+++ Data extract

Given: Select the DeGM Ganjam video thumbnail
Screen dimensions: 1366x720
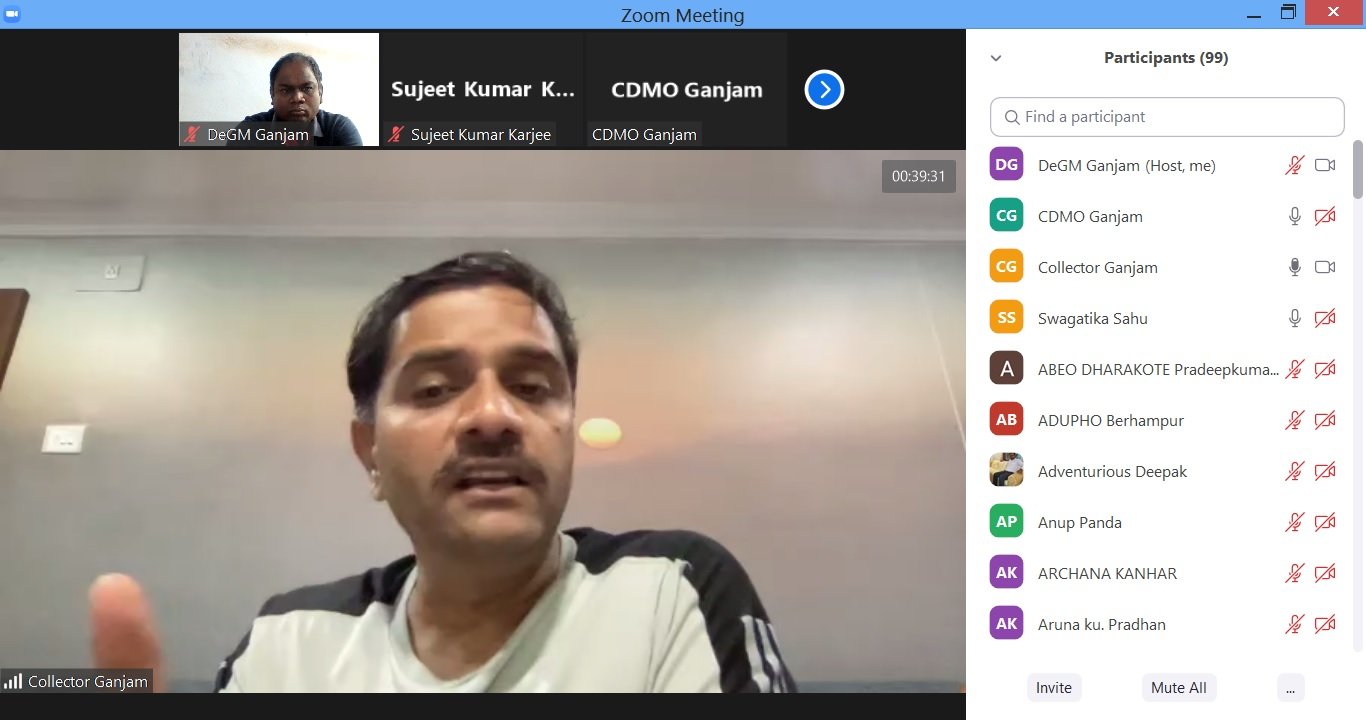Looking at the screenshot, I should pyautogui.click(x=279, y=90).
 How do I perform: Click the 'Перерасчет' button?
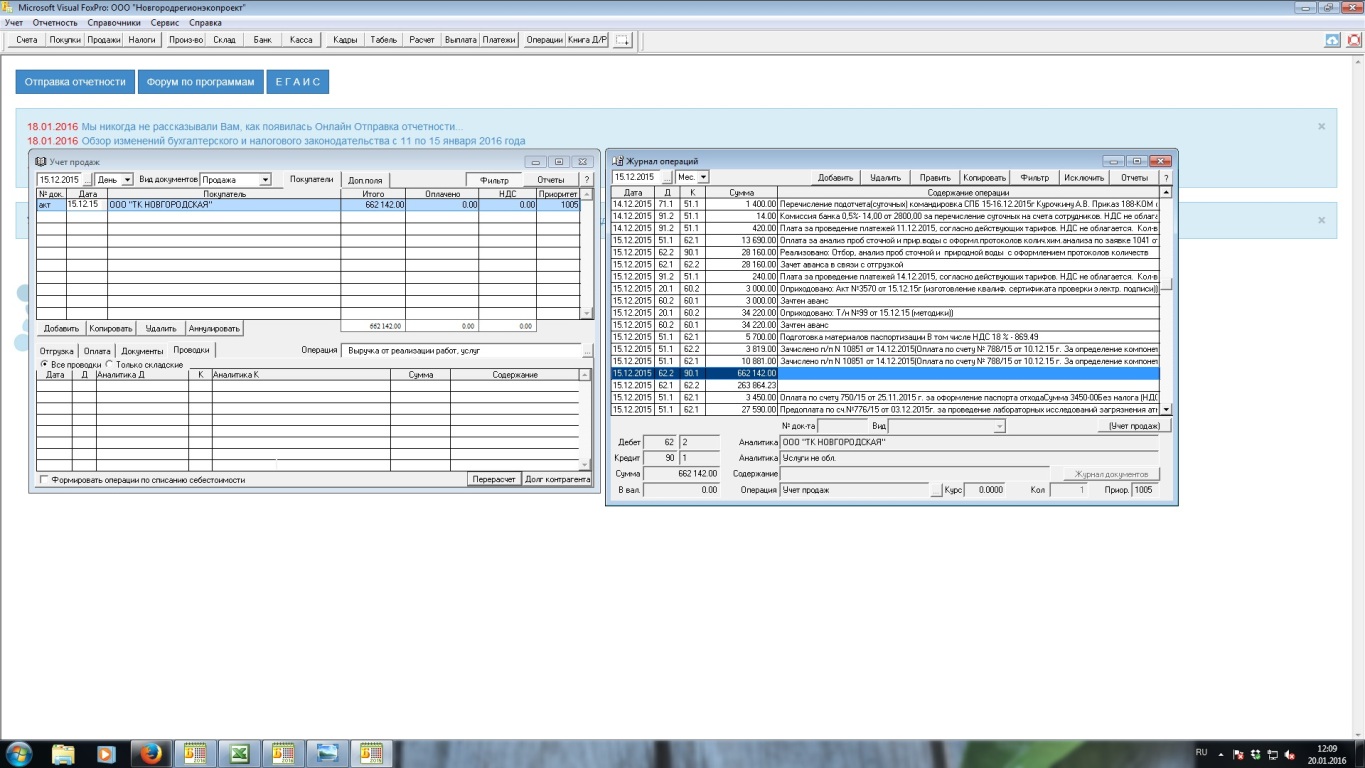point(494,479)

++++++

_Problem_: Convert the records above into a numbered list with one line per item, skipping any blank lines. Leave the pictures out of your answer.

_Result below_:
1. Given: Select the DeGM Ganjam video thumbnail
2. Screen dimensions: 1366x720
3. Looking at the screenshot, I should pyautogui.click(x=279, y=90).
4.  How do I perform: Click the 'Перерасчет' button?
5. point(494,479)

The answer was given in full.